Management of Ureteral Obstructing Calculus with Hydroureteronephrosis
Ureteroscopy with intracorporeal lithotripsy is the recommended first-line treatment for the 0.3 cm lower third ureteric obstructing calculus causing mild right hydroureteronephrosis and perinephric fat stranding. 1
Clinical Significance of the Presentation
The patient presents with:
- Mildly enlarged right kidney with perinephric fat stranding
- Mild right hydroureteronephrosis
- Lower third ureteric obstructing calculus (0.3 cm, ~150 HU)
This presentation requires prompt intervention because:
- Perinephric fat stranding is associated with elevated creatinine and suggests pyelovenous/pyelolymphatic backflow 2
- Ongoing obstruction can lead to renal damage and infection
- The stone is unlikely to pass spontaneously given the presence of hydroureteronephrosis
Treatment Recommendation
First-Line Treatment
- Ureteroscopy (URS) with intracorporeal lithotripsy is the preferred treatment for distal ureteral stones 1, 3
- Higher stone-free rates (85-95%) compared to other modalities
- Can be completed in a single procedure
- Holmium laser lithotripsy is particularly effective for this stone location
Rationale for URS over Other Options
- Stone location and size: For distal ureteral stones, URS offers superior outcomes compared to SWL 3
- Presence of obstruction: The hydroureteronephrosis indicates active obstruction requiring definitive treatment
- Perinephric fat stranding: Indicates potential renal compromise, warranting prompt intervention 2
Alternative Treatment Options
Shock Wave Lithotripsy (SWL)
- Less effective for distal ureteral stones (74% stone-free rate vs. 85-95% for URS) 3
- May require multiple sessions
- Not recommended as first-line for this presentation given the obstruction and perinephric stranding
Medical Expulsive Therapy (MET)
- Not appropriate as primary treatment given:
- Evidence of obstruction (hydroureteronephrosis)

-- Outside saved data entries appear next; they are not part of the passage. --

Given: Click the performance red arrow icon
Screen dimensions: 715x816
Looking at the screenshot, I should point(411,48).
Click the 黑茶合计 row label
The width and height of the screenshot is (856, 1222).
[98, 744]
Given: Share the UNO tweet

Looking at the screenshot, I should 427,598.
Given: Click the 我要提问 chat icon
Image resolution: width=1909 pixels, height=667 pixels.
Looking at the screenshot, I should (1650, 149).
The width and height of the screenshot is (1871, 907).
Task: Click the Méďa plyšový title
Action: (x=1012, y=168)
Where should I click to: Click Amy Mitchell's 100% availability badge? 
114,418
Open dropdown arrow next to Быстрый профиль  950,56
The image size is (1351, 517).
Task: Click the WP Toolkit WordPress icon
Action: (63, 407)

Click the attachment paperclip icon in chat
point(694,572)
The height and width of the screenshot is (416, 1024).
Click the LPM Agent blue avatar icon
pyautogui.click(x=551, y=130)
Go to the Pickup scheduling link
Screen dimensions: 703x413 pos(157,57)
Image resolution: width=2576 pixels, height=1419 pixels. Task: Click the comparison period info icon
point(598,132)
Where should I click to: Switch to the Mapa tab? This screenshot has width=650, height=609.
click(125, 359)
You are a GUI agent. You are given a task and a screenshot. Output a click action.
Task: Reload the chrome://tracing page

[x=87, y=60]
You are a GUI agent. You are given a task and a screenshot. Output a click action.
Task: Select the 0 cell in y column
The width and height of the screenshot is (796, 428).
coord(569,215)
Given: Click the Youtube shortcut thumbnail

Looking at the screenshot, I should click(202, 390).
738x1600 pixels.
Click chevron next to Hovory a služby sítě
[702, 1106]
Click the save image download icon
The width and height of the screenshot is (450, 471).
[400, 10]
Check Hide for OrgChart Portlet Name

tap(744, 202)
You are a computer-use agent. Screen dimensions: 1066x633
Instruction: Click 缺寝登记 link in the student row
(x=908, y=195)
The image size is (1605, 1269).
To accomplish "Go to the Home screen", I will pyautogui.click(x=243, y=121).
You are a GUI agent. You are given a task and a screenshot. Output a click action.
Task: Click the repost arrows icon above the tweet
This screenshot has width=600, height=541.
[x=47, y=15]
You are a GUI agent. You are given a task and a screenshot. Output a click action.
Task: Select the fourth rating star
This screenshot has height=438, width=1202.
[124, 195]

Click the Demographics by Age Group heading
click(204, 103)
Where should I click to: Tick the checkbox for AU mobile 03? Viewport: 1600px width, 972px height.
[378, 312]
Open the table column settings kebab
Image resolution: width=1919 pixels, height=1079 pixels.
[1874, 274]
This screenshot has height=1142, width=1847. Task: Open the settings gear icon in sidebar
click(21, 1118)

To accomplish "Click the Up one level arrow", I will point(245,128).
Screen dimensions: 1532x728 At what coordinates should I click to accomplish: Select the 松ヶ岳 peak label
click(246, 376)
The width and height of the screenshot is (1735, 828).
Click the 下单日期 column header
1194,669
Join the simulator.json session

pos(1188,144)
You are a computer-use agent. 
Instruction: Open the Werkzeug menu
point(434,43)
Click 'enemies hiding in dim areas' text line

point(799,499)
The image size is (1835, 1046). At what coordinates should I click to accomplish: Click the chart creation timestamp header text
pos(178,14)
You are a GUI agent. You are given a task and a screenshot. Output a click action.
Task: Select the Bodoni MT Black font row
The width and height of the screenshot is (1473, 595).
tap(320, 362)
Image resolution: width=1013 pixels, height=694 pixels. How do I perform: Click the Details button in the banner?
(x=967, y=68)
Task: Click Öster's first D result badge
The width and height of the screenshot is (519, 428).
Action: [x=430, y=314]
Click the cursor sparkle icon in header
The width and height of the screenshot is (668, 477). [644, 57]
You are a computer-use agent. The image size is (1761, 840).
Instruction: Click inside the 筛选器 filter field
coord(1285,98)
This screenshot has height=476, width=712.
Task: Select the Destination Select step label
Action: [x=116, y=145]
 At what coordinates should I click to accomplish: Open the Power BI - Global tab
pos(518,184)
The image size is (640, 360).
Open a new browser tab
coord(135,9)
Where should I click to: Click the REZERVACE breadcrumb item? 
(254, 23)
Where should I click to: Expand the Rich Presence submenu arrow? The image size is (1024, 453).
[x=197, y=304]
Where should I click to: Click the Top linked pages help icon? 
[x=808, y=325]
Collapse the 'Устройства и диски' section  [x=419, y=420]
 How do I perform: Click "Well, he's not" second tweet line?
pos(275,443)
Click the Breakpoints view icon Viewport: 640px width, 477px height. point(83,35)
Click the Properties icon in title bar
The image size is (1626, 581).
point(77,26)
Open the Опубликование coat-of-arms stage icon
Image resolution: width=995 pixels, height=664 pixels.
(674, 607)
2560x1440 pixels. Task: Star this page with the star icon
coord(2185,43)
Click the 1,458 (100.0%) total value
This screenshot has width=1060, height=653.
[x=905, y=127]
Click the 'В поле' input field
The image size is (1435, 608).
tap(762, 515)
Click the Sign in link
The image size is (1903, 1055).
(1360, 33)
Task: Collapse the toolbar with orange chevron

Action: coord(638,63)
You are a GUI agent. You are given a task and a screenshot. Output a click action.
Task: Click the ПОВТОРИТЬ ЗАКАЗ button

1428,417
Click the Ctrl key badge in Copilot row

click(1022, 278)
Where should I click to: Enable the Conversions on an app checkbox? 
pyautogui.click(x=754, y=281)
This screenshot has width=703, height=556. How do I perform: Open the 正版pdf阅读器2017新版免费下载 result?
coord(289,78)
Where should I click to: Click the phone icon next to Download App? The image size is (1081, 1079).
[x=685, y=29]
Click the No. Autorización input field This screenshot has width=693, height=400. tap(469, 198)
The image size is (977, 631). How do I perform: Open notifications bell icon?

- Perinephric fat stranding indicating potential renal compromise
- Could be considered as adjunctive therapy post-procedure
Percutaneous Approaches
- Percutaneous antegrade removal is typically reserved for larger stones (>15mm) or when retrograde access is not possible 1
- Excessive for a 0.3 cm distal ureteric stone
Open or Laparoscopic Surgery
- Not indicated for small distal ureteric stones when endourological options are available 1
- Reserved for cases where SWL and URS have failed or are unlikely to succeed
Perioperative Considerations
Pre-procedure
- Evaluate renal function with serum creatinine
- Urine culture to rule out infection
- Consider antibiotic prophylaxis before the procedure
Procedure Details
- Ureteroscopy with access to the distal ureter
- Holmium laser lithotripsy for stone fragmentation
- Complete stone removal to prevent recurrence
- Consider ureteral stent placement if significant ureteral edema or trauma occurs during the procedure
Post-procedure
- Monitor for hematuria, pain, and signs of infection
- Follow-up imaging (KUB X-ray or ultrasound) within 1-2 weeks to confirm stone clearance
- Stent removal if placed (typically 1-2 weeks post-procedure)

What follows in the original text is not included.